"I'm not in this business to make friends, I'm in it to win." Josh Kroenke said that in 2019, when 16 Arsenal supporter groups were circulating open letters and launching petitions questioning the ownership's commitment. Six years later, Arsenal are top of the Premier League, through to the Champions League and FA Cup quarter-finals, and one League Cup final win away from keeping a quadruple alive.
That quote aged well.
A pattern of engaging, not hiding
What separates Josh from the caricature of the disengaged American sports billionaire is the willingness to actually show up when things get uncomfortable. When the Colorado Rapids' Centennial 38 supporters group published a scathing open letter in September 2023 — flagging poor squad investment, inadequate communication, and the deteriorating state of DICK'S Sporting Goods Park — Josh didn't go quiet. He fired back with specifics: feasibility studies, infrastructure partners, the Victory Crossing Project masterplan.

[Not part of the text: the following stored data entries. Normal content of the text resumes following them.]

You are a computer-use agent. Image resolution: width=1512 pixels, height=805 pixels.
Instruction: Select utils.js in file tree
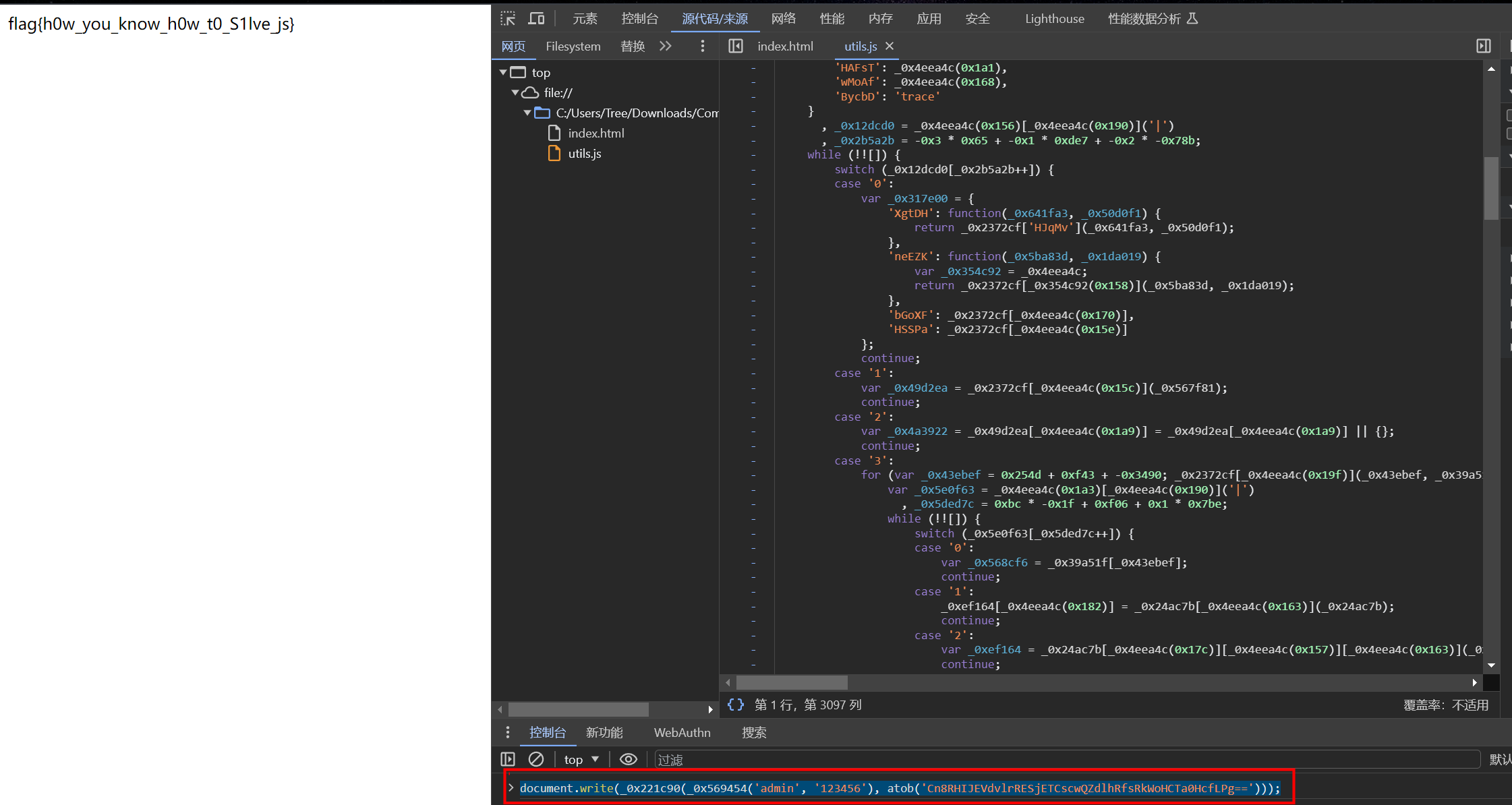(584, 154)
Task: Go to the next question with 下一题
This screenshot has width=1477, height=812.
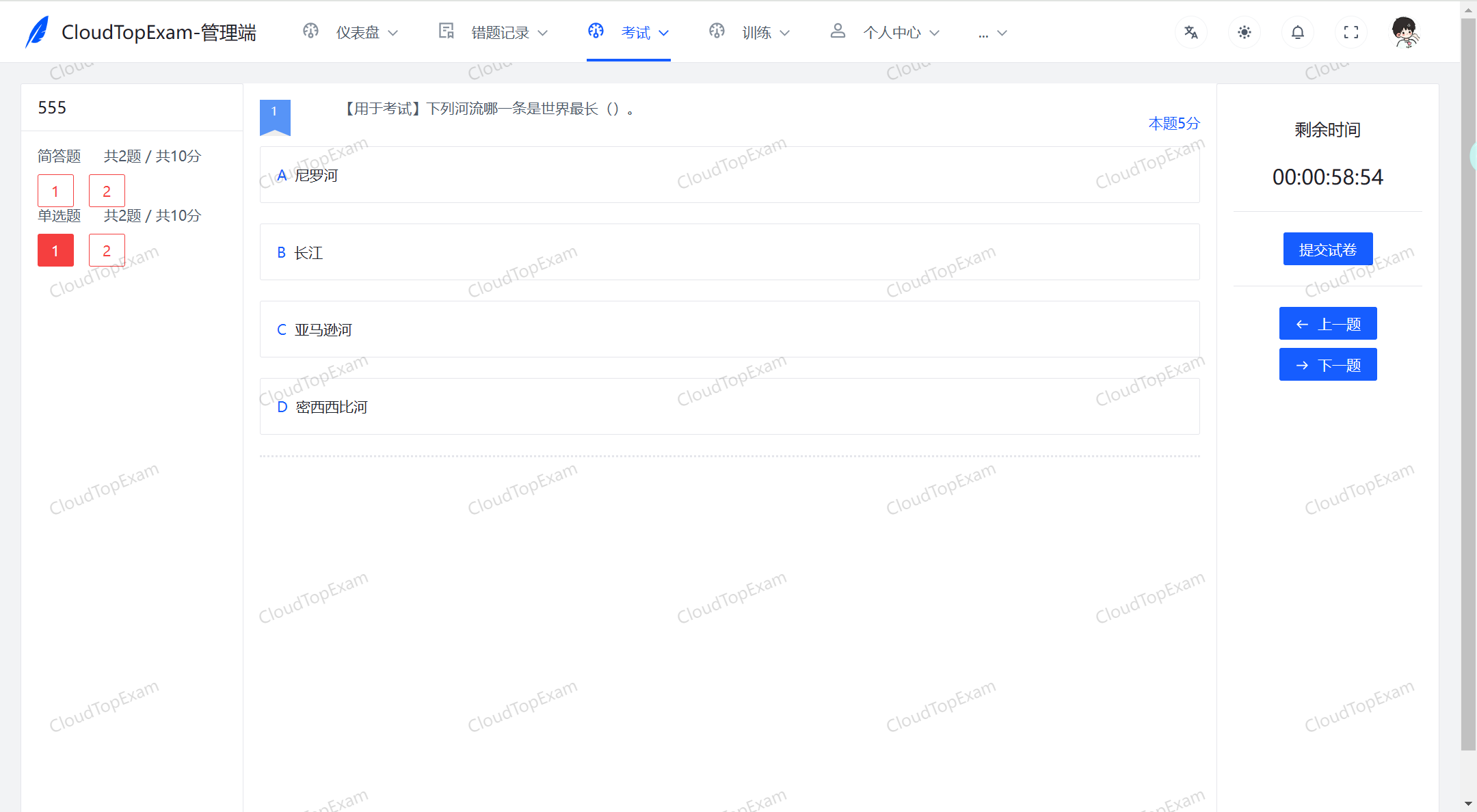Action: pyautogui.click(x=1327, y=365)
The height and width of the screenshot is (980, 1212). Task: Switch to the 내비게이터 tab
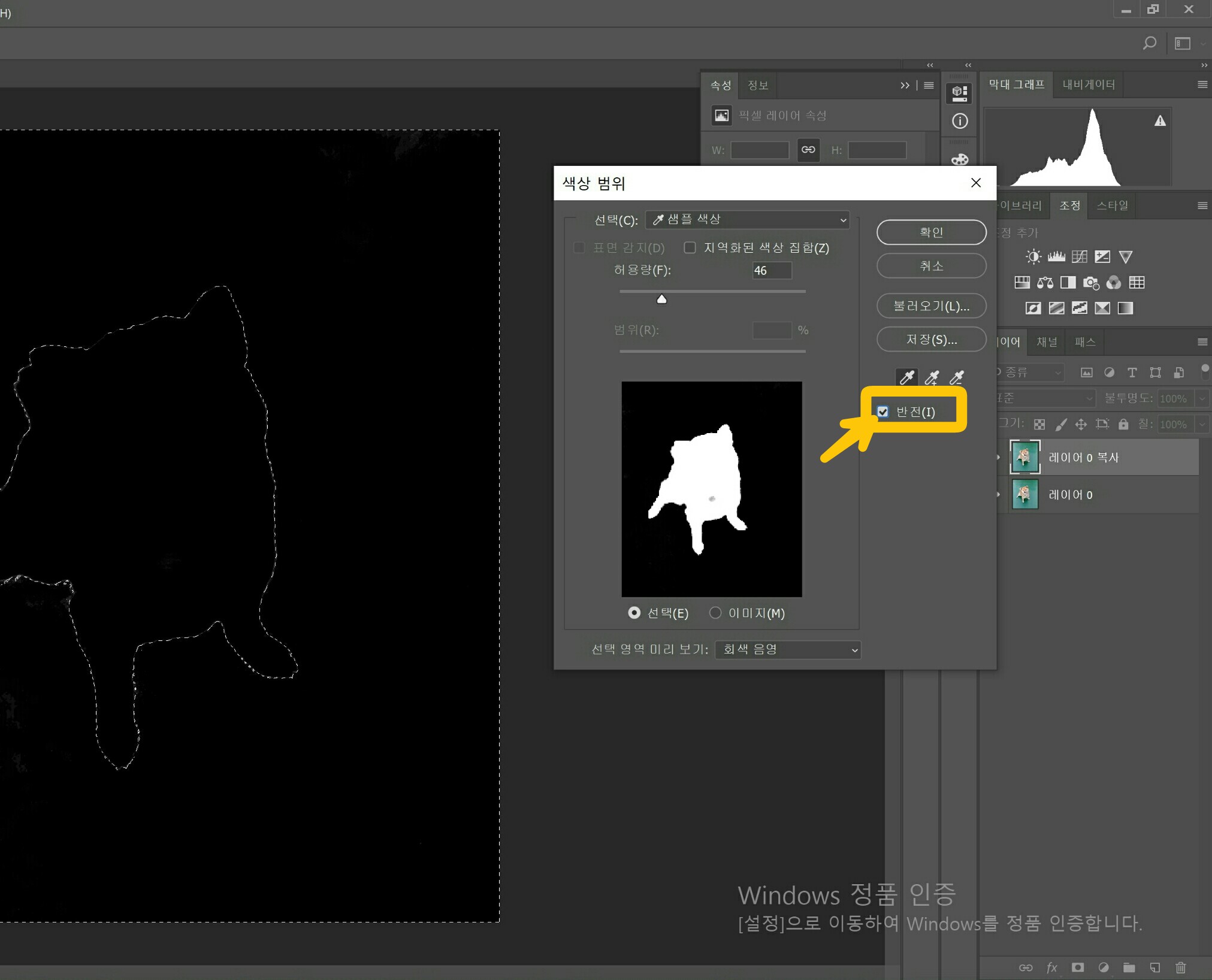click(1089, 84)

It's the same instinct he showed at Arsenal in 2019. Sit down with the groups. Have the tough conversations. Commit publicly to a direction. Whether you buy it or not, it's a more functional model than the bunker mentality that defines ownership at plenty of other clubs.

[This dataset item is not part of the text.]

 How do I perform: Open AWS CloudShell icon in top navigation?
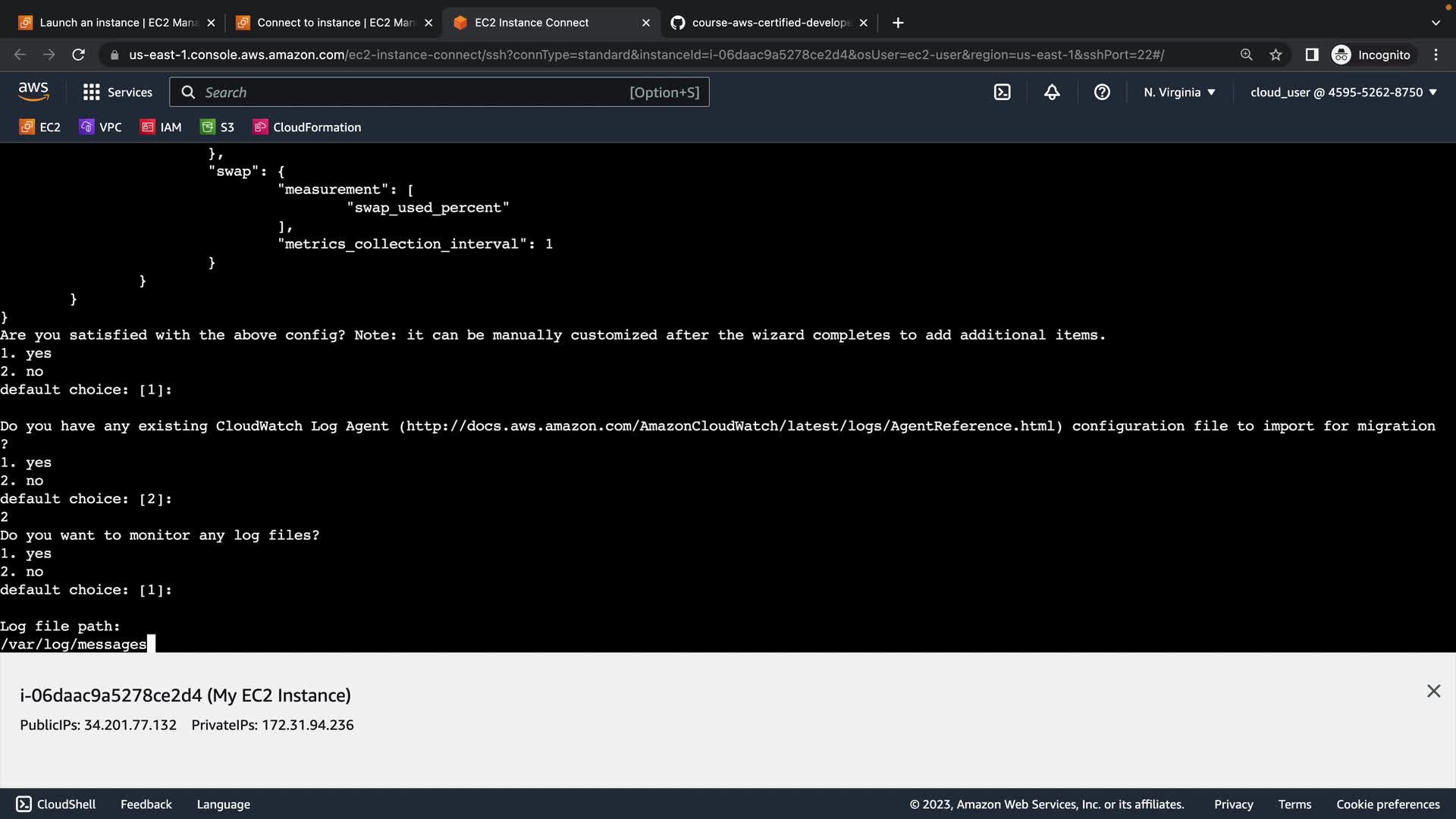pos(1002,93)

The Kroenkes, who have held a stake since 2007 and now control 97 per cent of the club after buying out Alisher Usmanov's 30 per cent share for over £600m, were never going to win popularity contests in north London. Stan's reputation preceded him. But Josh has consistently operated as the human interface between a faceless corporate structure and a fanbase that demands to be heard.
The summer that changed the conversation
Promises and delivery are different things, and Arsenal supporters have heard enough of the former over the years. But the transfer activity in the summer of 2025 shifted the argument. The squad Mikel Arteta now has is genuinely built to compete on four fronts — and right now, they're doing exactly that.
Sunday's League Cup final against Pep Guardiola's side is the first real test of whether this squad can close out silverware. Arsenal's odds of winning the cup will reflect their league position, but anyone pricing a quadruple should note that Premier League leaders who reach four finals don't do so by accident. The infrastructure — on the pitch and off it — is finally aligned.
"We're trying to win whilst also respecting the values and traditions of the club," Josh said in 2019. At the time it sounded like corporate boilerplate. Right now, it looks like a mission statement with results attached.